Copy the records from the line with "The height and width of the screenshot is (819, 1456)." to the line with "This screenshot has width=1512, height=805.", both lines included, without any changes.

[start]

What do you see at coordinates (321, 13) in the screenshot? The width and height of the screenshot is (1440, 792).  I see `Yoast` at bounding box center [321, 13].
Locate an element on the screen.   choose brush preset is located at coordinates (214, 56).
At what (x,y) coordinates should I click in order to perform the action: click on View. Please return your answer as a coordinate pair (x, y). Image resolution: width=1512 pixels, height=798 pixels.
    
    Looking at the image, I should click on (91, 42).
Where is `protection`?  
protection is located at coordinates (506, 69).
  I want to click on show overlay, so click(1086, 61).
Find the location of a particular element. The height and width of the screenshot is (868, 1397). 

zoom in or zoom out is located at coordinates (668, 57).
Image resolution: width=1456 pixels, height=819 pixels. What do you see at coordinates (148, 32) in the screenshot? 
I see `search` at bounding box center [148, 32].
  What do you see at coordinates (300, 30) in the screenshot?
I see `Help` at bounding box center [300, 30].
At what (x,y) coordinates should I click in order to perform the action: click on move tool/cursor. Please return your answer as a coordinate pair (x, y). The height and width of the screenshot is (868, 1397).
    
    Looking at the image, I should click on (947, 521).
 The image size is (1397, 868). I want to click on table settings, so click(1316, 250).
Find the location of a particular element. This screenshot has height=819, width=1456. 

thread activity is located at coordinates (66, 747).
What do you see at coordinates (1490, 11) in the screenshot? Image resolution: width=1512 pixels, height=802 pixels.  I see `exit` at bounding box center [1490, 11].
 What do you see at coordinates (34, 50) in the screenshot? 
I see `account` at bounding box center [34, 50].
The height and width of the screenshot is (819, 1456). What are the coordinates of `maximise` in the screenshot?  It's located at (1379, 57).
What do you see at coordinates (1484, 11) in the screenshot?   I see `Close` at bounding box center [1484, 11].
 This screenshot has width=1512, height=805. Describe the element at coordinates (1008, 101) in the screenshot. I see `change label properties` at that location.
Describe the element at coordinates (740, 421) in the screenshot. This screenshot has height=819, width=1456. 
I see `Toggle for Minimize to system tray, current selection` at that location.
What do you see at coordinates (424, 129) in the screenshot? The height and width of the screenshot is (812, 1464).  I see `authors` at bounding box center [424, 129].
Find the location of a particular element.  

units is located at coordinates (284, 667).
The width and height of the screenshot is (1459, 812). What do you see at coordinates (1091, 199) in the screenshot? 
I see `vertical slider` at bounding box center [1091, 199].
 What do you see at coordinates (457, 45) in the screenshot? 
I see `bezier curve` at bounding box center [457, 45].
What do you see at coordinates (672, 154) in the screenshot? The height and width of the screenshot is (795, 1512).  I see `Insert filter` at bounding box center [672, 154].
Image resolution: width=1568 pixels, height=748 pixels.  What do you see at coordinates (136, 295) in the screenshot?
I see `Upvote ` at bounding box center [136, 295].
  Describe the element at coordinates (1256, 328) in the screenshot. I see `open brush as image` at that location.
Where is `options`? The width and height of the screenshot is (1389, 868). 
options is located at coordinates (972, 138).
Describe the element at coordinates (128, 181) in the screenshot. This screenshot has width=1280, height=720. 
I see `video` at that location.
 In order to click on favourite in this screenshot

[end]

The answer>
The height and width of the screenshot is (819, 1456). What are the coordinates of `maximise` in the screenshot?  It's located at (1379, 57).
What do you see at coordinates (1484, 11) in the screenshot?   I see `Close` at bounding box center [1484, 11].
 This screenshot has width=1512, height=805. Describe the element at coordinates (1008, 101) in the screenshot. I see `change label properties` at that location.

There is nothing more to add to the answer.